Eddy (Benoît Poelvoorde) acabou de passar uma temporada na cadeia e, ao sair, consegue abrigo na casa do amigo Osman (Roschdy Zem), cuja vida também não está às mil maravilhas. Ambos são imigrantes vivendo na Suíça no final dos anos 70, e o muçulmano Osman ainda tem o desafio de pagar o tratamento de saúde da esposa e cuidar da filha, Samira (Séli Gmach), sem que os maus modos de Eddy prejudiquem a menina.

Mas até estes pobres coitados merecem ser felizes no Natal, e quando o dia da grande festa cristã chega, Eddy surpreende Osman e, em especial, a pequena Samira dando-lhes uma televisão de presente. Enquanto ceiam, estreiam a TV e recebem a notícia da morte de Charles Chaplin.

Eddy não demora a ter a ideia mirabolante de raptar o cadáver. Ora, Chaplin morou durante muitos anos na Suíça, estava enterrado pertinho deles e Osman precisava muito do dinheiro para pagar o tratamento da mulher. Um típico caso em que os fins justificariam os meios.
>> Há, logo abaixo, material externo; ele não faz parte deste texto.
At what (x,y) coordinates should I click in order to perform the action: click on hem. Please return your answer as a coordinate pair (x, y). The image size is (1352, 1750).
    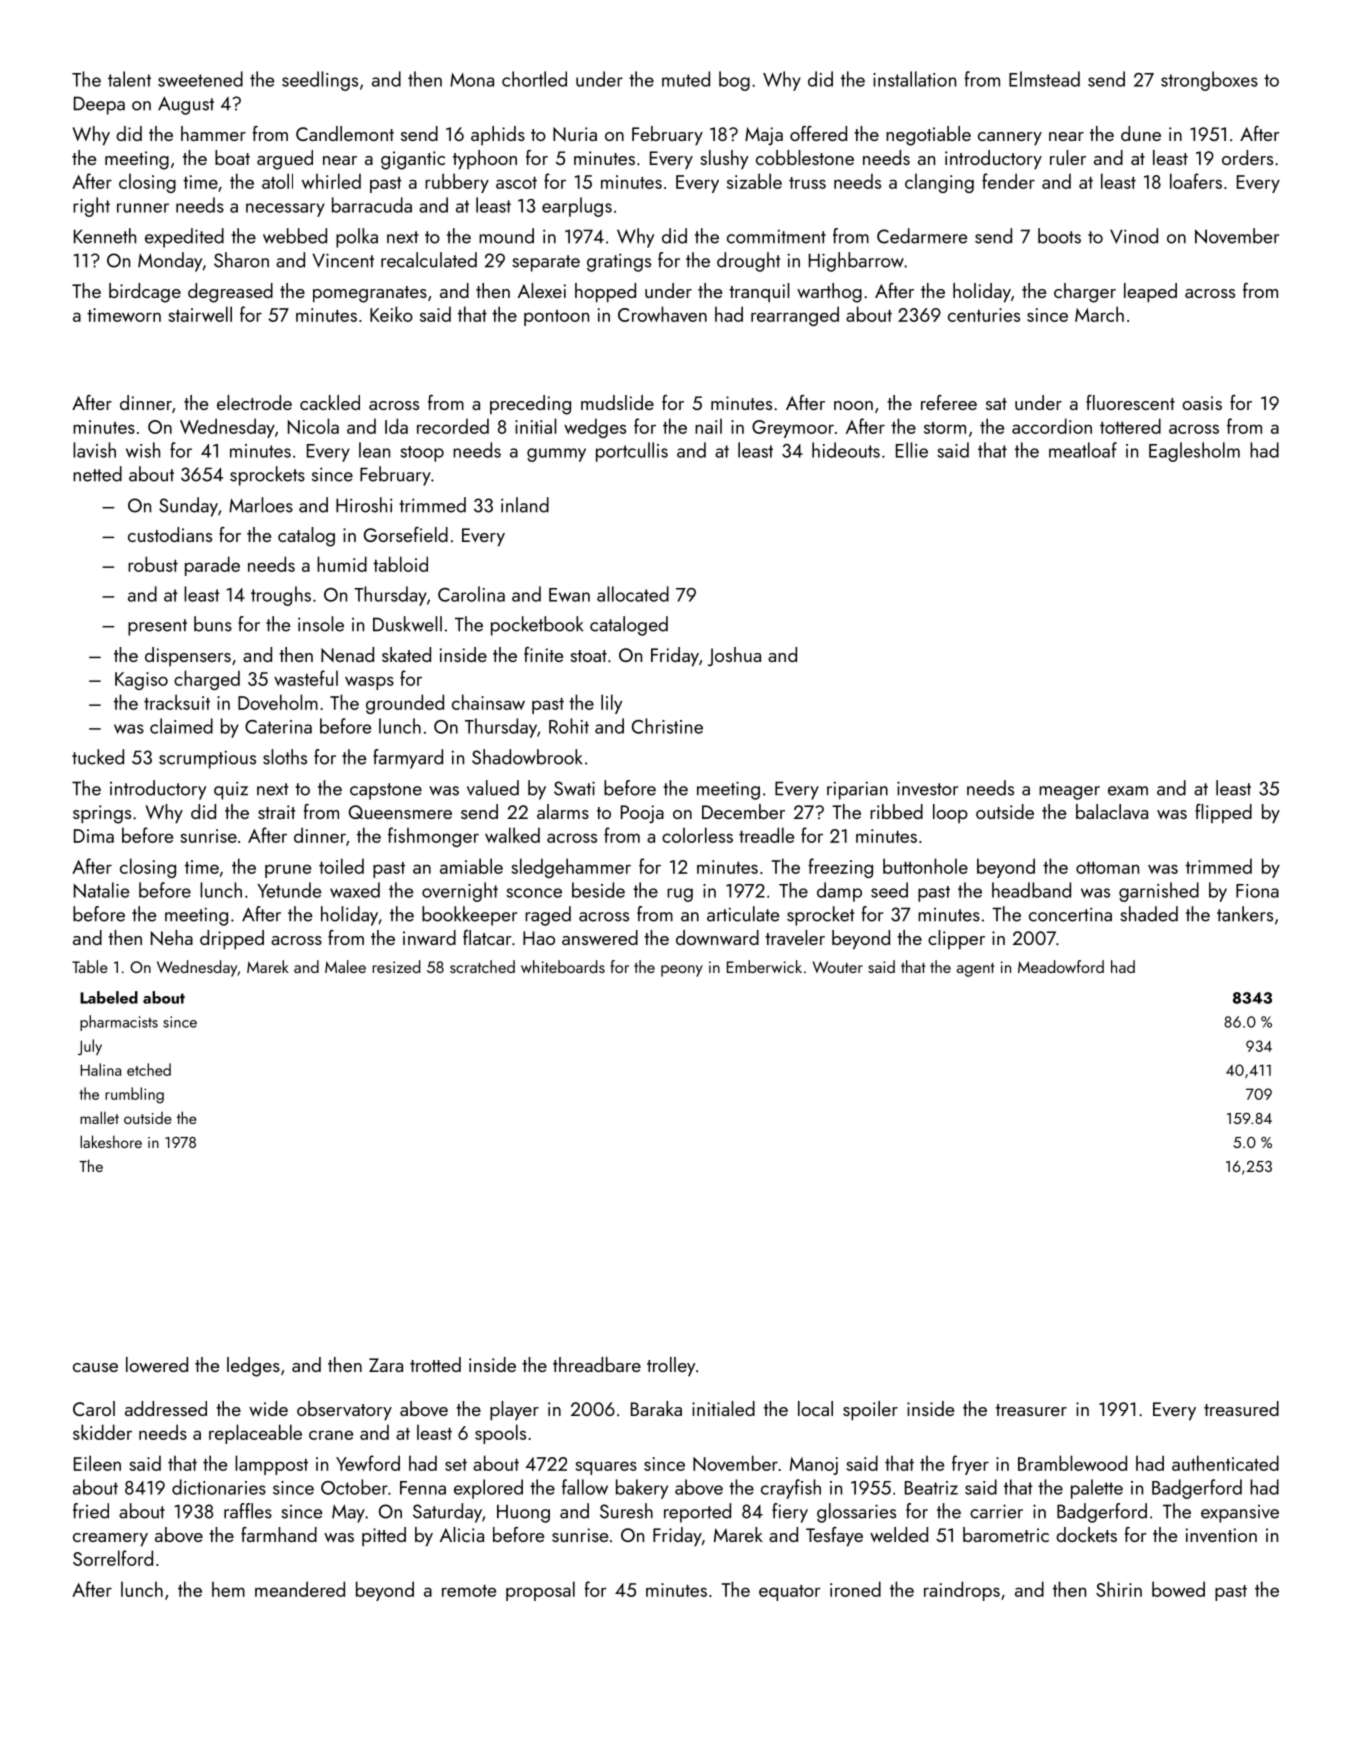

No lugar idílico que deveria servir de último descanso para Sir Charles Chaplin não é difícil roubar um cadáver. O que se segue é uma dramatização dos eventos reais: a investigação, as suposições, o pedido de resgate, a comoção generalizada, a descoberta dos sequestradores.

Nos noticiários vemos o drama dos imigrantes sírios que marcham por terras em guerra, e dos africanos que atravessam o Mediterrâneo nas piores condições. Considerando estes casos, o tema do filme se mostra mordaz e atual. Em uma situação de desespero extremo, as pessoas fazem coisas inimagináveis, como caminhar dezenas de quilômetros todos os dias, entrar em um barco abarrotado sem saber nadar ou roubar o cadáver do maior ícone do cinema mudo. São situações-limite, desesperadoras e que quase sempre desafiam a condição humana.

A obra de Chaplin é invocada diversas vezes. A mais óbvia inclui a projeção de um trecho do curta-metragem “O Balneário / The Cure” (1917), que é exibido pela TV em homenagem ao astro recém-falecido. O efeito “filme dentro da televisão dentro do filme” é belo e emocionante para quem ama filmes mudos, mas nunca os viu na tela grande. Mas o universo chapliniano aflora mesmo quando Eddy e Osman conhecem Rosa (Chiara Mastroianni), dona de um circo charmoso. A partir de então “Limelight” (música-tema do filme “Luzes da Ribalta”, de 1952, composta por Chaplin e que deu ao artista seu único Oscar competitivo) invade a trilha sonora e dá um nó na garganta dos fãs mais ardorosos.

A crueza do ambiente em que vivem Osman e Eddy tem no circo um forte contraste. Eles saem de um barracão e entram em um mundo mágico, exatamente como acontece em muitos dos filmes do personagem vagabundo. E é esta a moral da história: nossos anti-heróis são muito parecidos com o mais famoso personagem de Charles Chaplin. E até nós, o público, dependendo das circunstâncias, nos assemelhamos ao vagabundo. É essa universalidade o ingrediente secreto para uma criação atemporal e tão adorada.

A produção conta com atores que despontam no cenário europeu e mundial, incluindo, além de Benoît e Roschdy, uma pequena participação de Nadine Labaki, Eugene Chaplin (filho de Charlie) e Dolores Chaplin (neta de Chaplin, interpretando a avó Oona O’Neil). Com uma atmosfera perfeita e algumas mudanças pontuais na história real, que de maneira alguma a descaracterizam, o diretor Xavier Beauvois cria um filme que, sem dúvidas, o próprio Chaplin aprovaria.